### [EXERCISE PROMPT]
In the entries that follow, find the line containing "You are a computer-use"; from there, copy every line exactly through the line containing "1568x452 pixels. How".

═════ MATERIAL FOR THE TASK ═════

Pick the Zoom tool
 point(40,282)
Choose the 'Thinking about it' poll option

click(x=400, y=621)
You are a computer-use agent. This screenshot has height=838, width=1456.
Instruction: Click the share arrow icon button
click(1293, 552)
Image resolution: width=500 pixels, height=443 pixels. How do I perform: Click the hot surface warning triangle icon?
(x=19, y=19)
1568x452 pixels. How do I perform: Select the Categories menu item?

═════
═════ MATERIAL FOR THE TASK ═════

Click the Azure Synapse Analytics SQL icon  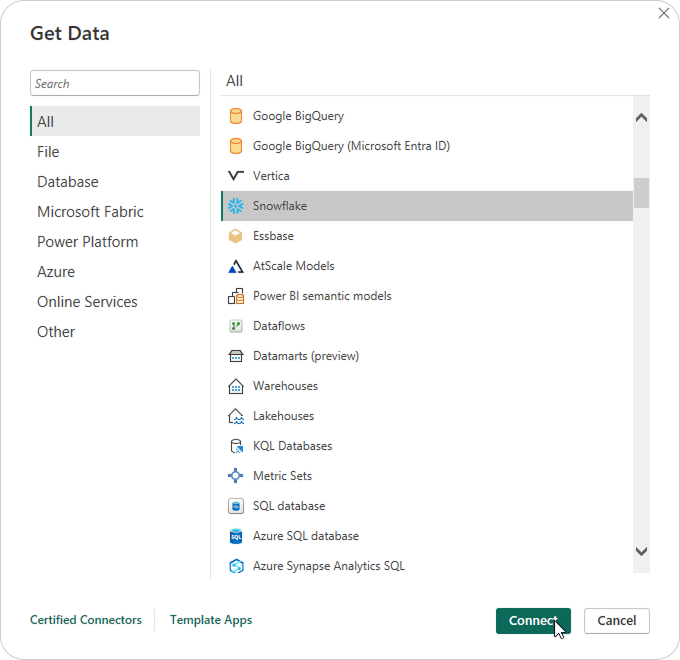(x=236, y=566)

═════

### [RESPONSE TO THIS TASK]
You are a computer-use agent. This screenshot has height=838, width=1456.
Instruction: Click the share arrow icon button
click(1293, 552)
Image resolution: width=500 pixels, height=443 pixels. How do I perform: Click the hot surface warning triangle icon?
(x=19, y=19)
1568x452 pixels. How do I perform: Select the Categories menu item?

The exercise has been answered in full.